Referral to colposcopy.

28
Q

Look at the clinical decisions following histology results on LETS flow diagrams.

A

See diagrams.

29
Q

If a patient is found to have SCC at more than stage 1a what would you recommend?

A

A radical hysterectomy, or Trachelectomy if fertility is an issue.

30
Q

If after a LLETZ a patient is found to have stage 1a adenocarcinoma what would you recommend?

A

Consider a hysterectomy.

31
Q

If after a LLETZ a patient is found to have more than stage 1a adenocarcinoma what would you recommend?

A

Radical hysterectomy, Trachelectomy if fertility is an issue.

32
Q

How can we treat HPV?

A

There is no cure for HPV. In most cases the immune system deals with it.

HPV shows a field effect due to integration.

If repeated borderline nuclear changes are found the patient should be put through to HPV triage.

33
Q

What is the importance of excisional margins?

A

Treatment is based on assessment of the excisional margins.

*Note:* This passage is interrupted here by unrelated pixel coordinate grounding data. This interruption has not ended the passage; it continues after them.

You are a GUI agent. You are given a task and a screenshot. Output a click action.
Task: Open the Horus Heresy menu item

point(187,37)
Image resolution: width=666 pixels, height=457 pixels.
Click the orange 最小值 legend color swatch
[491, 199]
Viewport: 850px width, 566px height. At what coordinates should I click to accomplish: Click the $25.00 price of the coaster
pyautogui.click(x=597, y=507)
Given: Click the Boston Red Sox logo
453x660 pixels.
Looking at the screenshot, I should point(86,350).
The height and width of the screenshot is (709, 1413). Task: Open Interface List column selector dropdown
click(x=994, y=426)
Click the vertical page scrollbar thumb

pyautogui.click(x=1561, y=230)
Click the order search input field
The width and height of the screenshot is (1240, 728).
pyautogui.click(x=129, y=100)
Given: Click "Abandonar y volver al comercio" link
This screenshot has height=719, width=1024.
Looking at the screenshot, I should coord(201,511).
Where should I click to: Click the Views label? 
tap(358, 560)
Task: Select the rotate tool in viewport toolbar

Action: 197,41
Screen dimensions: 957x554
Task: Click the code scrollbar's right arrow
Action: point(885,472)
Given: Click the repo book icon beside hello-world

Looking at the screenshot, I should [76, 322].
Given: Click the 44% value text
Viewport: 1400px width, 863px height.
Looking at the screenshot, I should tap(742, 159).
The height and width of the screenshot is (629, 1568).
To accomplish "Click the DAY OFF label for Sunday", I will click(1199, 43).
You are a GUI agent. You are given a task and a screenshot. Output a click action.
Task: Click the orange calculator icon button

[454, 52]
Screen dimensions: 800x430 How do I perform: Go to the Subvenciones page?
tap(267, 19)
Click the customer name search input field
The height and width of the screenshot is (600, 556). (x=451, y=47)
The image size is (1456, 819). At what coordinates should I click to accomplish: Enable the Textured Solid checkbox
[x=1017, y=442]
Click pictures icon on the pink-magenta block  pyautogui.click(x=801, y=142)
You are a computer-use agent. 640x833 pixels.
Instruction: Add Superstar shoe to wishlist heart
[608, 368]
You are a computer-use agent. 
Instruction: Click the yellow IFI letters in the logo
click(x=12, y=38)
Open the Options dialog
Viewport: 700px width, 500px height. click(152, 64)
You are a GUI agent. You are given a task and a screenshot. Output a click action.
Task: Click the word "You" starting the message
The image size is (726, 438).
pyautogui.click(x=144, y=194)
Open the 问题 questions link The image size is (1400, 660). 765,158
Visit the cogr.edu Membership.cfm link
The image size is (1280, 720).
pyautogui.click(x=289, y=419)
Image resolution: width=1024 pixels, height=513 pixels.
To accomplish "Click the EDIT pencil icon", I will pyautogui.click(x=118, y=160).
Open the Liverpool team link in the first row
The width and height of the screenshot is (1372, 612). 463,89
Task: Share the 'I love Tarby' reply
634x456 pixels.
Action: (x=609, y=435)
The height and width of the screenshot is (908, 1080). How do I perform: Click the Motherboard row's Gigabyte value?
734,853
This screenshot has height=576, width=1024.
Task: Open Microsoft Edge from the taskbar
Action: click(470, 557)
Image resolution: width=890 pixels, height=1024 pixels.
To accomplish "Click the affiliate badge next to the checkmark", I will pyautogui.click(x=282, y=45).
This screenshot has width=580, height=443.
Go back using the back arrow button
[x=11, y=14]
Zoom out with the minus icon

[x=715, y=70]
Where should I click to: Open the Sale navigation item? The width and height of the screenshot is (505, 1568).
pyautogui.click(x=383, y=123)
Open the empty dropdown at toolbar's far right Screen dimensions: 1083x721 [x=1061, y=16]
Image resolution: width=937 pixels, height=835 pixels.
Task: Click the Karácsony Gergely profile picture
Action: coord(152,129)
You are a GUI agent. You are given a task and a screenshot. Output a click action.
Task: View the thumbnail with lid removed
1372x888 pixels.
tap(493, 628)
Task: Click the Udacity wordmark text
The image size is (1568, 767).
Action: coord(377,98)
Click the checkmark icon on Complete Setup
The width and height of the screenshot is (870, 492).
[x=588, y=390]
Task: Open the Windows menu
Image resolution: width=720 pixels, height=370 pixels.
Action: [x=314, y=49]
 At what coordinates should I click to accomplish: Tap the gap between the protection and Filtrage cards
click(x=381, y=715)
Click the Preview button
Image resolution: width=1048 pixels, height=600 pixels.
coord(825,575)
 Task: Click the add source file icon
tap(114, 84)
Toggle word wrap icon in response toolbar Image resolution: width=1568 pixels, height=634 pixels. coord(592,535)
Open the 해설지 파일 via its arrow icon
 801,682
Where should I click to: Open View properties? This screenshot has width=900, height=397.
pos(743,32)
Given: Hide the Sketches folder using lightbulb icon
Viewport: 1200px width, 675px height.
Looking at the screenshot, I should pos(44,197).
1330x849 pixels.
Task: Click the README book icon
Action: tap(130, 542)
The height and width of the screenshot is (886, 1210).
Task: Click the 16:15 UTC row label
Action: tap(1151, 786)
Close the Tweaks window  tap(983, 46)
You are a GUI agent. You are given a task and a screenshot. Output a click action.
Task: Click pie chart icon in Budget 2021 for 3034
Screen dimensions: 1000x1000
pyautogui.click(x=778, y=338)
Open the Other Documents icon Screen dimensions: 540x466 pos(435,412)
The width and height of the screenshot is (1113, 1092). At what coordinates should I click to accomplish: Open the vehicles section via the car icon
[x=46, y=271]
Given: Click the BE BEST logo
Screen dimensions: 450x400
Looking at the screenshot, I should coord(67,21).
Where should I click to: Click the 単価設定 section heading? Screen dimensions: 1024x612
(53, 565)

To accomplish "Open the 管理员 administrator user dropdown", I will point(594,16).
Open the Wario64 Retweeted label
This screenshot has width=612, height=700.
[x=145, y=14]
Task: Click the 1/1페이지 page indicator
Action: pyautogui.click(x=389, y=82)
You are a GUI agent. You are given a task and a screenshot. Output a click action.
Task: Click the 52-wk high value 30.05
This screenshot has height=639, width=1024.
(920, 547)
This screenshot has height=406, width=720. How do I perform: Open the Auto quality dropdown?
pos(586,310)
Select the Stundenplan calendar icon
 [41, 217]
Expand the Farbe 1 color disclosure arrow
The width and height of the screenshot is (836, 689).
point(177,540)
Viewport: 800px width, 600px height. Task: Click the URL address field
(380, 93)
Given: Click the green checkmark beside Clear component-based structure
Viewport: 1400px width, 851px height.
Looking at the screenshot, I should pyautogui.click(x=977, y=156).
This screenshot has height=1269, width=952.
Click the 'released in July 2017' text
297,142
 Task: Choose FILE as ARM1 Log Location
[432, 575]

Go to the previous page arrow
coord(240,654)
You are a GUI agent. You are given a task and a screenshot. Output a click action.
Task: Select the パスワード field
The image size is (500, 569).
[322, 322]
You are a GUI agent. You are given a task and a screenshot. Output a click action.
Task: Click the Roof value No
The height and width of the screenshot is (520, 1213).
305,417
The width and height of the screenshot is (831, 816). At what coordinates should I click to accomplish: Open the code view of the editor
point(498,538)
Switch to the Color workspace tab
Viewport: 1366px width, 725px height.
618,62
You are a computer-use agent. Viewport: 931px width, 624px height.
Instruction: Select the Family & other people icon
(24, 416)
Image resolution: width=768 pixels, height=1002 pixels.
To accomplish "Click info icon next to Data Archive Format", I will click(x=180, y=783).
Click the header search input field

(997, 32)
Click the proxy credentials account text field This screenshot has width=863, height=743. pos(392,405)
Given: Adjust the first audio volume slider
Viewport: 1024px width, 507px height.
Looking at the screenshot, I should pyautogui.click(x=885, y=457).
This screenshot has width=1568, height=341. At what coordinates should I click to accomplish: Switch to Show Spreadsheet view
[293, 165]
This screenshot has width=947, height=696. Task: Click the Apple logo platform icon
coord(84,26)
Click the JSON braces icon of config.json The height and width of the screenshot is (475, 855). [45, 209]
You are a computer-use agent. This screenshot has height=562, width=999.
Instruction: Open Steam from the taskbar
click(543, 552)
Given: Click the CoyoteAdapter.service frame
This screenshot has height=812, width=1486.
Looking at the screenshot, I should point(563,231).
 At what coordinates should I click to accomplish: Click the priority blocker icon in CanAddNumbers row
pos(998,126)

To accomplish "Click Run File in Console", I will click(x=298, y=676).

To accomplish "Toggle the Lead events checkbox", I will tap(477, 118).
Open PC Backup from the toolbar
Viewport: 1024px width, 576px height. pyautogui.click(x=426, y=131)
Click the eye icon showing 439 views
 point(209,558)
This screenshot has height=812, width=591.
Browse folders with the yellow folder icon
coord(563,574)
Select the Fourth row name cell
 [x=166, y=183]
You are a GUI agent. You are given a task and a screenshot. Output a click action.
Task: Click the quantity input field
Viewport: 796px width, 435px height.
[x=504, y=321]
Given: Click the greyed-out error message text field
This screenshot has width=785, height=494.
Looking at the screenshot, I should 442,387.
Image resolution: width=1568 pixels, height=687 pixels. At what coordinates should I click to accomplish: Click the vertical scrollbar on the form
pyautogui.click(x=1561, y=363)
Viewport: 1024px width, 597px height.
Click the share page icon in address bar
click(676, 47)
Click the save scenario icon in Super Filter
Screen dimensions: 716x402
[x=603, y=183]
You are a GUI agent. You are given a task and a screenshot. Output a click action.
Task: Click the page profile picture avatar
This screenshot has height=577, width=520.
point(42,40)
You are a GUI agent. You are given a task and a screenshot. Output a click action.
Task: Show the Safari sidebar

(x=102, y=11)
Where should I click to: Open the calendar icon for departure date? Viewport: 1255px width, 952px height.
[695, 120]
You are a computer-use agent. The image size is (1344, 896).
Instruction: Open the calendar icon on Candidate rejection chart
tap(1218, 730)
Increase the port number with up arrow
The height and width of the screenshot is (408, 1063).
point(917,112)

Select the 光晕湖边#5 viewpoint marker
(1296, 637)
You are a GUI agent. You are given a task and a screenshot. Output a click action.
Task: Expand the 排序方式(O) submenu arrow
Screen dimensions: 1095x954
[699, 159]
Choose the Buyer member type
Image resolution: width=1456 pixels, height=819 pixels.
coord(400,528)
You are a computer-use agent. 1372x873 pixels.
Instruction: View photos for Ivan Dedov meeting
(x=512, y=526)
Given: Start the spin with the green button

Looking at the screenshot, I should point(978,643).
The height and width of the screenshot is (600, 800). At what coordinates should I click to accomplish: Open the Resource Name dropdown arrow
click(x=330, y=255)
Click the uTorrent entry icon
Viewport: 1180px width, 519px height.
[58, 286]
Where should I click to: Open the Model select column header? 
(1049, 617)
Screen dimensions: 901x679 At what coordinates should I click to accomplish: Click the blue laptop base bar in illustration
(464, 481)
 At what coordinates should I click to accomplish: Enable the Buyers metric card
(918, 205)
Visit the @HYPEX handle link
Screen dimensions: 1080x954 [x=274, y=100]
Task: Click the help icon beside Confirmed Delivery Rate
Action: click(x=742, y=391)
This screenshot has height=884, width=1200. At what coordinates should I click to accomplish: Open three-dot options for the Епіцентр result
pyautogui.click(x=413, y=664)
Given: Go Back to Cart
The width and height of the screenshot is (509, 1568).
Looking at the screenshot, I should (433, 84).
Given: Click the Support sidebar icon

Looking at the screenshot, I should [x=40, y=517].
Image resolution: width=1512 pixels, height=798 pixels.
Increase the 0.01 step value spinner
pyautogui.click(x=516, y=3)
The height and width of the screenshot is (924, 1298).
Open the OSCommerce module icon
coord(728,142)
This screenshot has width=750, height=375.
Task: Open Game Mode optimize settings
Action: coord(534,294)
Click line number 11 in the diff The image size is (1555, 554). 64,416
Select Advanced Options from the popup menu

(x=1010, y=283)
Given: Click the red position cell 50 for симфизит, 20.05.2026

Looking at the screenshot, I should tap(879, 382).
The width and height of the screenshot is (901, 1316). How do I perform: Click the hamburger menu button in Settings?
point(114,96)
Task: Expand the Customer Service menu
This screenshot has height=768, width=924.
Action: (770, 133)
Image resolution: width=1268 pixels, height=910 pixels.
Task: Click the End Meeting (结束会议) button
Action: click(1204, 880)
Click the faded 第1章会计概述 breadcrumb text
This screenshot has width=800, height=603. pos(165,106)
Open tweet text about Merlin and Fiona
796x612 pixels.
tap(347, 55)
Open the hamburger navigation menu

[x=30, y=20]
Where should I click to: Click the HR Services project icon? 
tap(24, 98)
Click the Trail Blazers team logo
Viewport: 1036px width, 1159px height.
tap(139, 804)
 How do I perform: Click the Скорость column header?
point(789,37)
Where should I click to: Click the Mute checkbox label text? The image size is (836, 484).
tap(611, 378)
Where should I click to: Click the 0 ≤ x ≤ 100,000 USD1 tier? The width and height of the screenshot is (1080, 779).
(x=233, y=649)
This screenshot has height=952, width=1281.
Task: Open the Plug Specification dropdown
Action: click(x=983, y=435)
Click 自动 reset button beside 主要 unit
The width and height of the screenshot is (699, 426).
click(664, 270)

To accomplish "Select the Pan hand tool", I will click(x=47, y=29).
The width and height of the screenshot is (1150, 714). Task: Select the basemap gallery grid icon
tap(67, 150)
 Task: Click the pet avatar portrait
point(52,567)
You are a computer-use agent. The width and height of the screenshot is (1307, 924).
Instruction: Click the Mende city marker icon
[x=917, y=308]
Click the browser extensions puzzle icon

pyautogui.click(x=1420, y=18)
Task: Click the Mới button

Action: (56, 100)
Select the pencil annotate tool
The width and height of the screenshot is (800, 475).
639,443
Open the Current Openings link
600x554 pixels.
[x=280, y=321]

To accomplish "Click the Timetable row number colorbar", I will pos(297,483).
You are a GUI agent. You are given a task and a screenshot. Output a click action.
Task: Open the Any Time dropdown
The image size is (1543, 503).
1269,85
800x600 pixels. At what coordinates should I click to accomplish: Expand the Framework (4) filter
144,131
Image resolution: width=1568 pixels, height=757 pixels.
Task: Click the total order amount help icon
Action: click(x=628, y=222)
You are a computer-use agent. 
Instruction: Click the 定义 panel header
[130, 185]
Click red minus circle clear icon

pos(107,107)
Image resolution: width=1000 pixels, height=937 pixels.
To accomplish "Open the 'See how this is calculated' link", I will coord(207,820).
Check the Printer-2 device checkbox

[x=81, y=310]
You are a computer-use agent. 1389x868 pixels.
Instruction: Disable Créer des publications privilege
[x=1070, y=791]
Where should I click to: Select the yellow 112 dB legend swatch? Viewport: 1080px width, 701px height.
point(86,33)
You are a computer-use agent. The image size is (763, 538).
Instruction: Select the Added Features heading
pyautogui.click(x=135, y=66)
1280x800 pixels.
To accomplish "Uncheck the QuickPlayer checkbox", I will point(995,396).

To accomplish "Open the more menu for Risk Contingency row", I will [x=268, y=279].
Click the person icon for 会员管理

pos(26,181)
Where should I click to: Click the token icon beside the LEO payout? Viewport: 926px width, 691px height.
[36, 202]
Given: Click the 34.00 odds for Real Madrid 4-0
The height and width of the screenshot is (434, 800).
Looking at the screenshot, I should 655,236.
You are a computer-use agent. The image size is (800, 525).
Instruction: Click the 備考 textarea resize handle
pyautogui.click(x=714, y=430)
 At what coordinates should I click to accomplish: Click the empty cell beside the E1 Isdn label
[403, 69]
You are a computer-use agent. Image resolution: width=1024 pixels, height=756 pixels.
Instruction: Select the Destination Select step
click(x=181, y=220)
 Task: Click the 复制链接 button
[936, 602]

Therefore slicing and embedding accurately is essential.

The ectocervical, endocervical and deep margins are all very important in assessing the completeness of excision.

34
Q

If a patient has borderline changes or mild dyskaryosis and is HPV negative what would you recommend for them?

A

They should be put back on to routine recall.

35
Q

If a patient has borderline changes or mild dyskaryosis and is HPV positive what would you recommend for them?

A

The should be referred for colposcopy.

36
Q

If a patient has been referred to colposcopy for borderline or low grade changes because they are HPV positive, and the colposcopy is negative, there is no biopsy needed, or there is a biopsy with no CIN what would you recommend?

A

They should be put back on normal recall.

37
Q

If a patient is found to have CIN1 at colposcopy what are the two possible recommendations?

A

Either choose not to treat and review the cytology (with or without colposcopy) at 12 months, or choose to treat then review the cytology after 6 months.

38
Q

What should you recommend for a patient that is found to be CIN2/3 at colposcopy?

A

They should be referred for treatment and the cytology should be reviewed after 6 months.

39
Q

If a patient presents with moderate dyskaryosis or worse but has already been treated for CIN what course of action would you recommend?

A

Review the cytology after 6 months.

40
Q

If a patient presents with moderate or severe dyskaryosis at a 6 month cytology review after having previous treatment for CIN what course of action should be taken?

A

They should be referred to colposcopy and treated, or if normal should be given cytology follow up according to national guidelines.

41
Q

If a patient presents with a normal, borderline, or mild smear at a 6 month cytology review after previous treatment for CIN what is recommended procedure?

A

HPV Test of Cure.

If negative put on 3 year recall.

If positive send to colposcopy and then treat if required, or if normal, cytology follow up according to national guidelines.

42
Q

Cervical cancer is the ___ most common cancer globally.

A

Cervical cancer is the 2nd most common cancer globally.